• _THE PROBLEM_: Please reproduce every record, keeping each one exactly as written.

• _DATASET ENTRIES_:
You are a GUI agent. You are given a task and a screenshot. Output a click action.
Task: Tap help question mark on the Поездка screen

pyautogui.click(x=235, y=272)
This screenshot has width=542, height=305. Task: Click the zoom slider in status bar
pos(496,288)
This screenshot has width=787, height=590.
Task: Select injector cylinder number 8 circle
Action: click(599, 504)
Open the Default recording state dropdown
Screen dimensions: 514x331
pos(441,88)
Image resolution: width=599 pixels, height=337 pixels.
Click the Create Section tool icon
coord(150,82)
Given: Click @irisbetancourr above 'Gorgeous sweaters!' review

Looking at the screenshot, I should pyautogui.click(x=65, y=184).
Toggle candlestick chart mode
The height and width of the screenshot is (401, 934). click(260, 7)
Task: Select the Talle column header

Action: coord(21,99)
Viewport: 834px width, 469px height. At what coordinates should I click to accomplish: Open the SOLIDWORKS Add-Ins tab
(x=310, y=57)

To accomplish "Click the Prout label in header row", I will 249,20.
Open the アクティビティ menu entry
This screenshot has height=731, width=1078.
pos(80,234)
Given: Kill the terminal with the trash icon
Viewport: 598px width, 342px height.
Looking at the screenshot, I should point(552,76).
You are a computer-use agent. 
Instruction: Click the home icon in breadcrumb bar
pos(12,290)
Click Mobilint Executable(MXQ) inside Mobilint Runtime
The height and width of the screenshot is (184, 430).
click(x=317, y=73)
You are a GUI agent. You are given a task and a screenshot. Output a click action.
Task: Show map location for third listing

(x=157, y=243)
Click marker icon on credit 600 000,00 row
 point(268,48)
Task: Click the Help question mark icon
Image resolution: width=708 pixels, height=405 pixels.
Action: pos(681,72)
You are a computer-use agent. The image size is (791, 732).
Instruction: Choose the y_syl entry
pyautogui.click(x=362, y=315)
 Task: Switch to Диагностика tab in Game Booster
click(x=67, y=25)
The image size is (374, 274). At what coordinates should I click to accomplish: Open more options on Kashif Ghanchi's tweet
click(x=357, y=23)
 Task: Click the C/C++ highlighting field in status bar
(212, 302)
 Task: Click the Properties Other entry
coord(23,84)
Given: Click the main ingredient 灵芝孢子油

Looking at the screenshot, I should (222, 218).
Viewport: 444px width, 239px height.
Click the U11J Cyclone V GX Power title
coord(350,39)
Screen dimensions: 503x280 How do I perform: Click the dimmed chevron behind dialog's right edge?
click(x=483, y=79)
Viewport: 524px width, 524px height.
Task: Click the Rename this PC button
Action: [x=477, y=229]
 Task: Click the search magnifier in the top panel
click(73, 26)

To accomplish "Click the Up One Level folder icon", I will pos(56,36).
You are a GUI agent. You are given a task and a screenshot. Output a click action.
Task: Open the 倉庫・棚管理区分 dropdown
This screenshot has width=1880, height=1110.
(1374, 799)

• _ANSWER FOR THE TASK_:
You are a GUI agent. You are given a task and a screenshot. Output a click action.
Task: Tap help question mark on the Поездка screen

pyautogui.click(x=235, y=272)
This screenshot has width=542, height=305. Task: Click the zoom slider in status bar
pos(496,288)
This screenshot has width=787, height=590.
Task: Select injector cylinder number 8 circle
Action: click(599, 504)
Open the Default recording state dropdown
Screen dimensions: 514x331
pos(441,88)
Image resolution: width=599 pixels, height=337 pixels.
Click the Create Section tool icon
coord(150,82)
Given: Click @irisbetancourr above 'Gorgeous sweaters!' review

Looking at the screenshot, I should pyautogui.click(x=65, y=184).
Toggle candlestick chart mode
The height and width of the screenshot is (401, 934). click(260, 7)
Task: Select the Talle column header

Action: coord(21,99)
Viewport: 834px width, 469px height. At what coordinates should I click to accomplish: Open the SOLIDWORKS Add-Ins tab
(x=310, y=57)

To accomplish "Click the Prout label in header row", I will 249,20.
Open the アクティビティ menu entry
This screenshot has height=731, width=1078.
pos(80,234)
Given: Kill the terminal with the trash icon
Viewport: 598px width, 342px height.
Looking at the screenshot, I should point(552,76).
You are a computer-use agent. 
Instruction: Click the home icon in breadcrumb bar
pos(12,290)
Click Mobilint Executable(MXQ) inside Mobilint Runtime
The height and width of the screenshot is (184, 430).
click(x=317, y=73)
You are a GUI agent. You are given a task and a screenshot. Output a click action.
Task: Show map location for third listing

(x=157, y=243)
Click marker icon on credit 600 000,00 row
 point(268,48)
Task: Click the Help question mark icon
Image resolution: width=708 pixels, height=405 pixels.
Action: pos(681,72)
You are a computer-use agent. The image size is (791, 732).
Instruction: Choose the y_syl entry
pyautogui.click(x=362, y=315)
 Task: Switch to Диагностика tab in Game Booster
click(x=67, y=25)
The image size is (374, 274). At what coordinates should I click to accomplish: Open more options on Kashif Ghanchi's tweet
click(x=357, y=23)
 Task: Click the C/C++ highlighting field in status bar
(212, 302)
 Task: Click the Properties Other entry
coord(23,84)
Given: Click the main ingredient 灵芝孢子油

Looking at the screenshot, I should (222, 218).
Viewport: 444px width, 239px height.
Click the U11J Cyclone V GX Power title
coord(350,39)
Screen dimensions: 503x280 How do I perform: Click the dimmed chevron behind dialog's right edge?
click(x=483, y=79)
Viewport: 524px width, 524px height.
Task: Click the Rename this PC button
Action: [x=477, y=229]
 Task: Click the search magnifier in the top panel
click(73, 26)

To accomplish "Click the Up One Level folder icon", I will pos(56,36).
You are a GUI agent. You are given a task and a screenshot. Output a click action.
Task: Open the 倉庫・棚管理区分 dropdown
This screenshot has width=1880, height=1110.
(1374, 799)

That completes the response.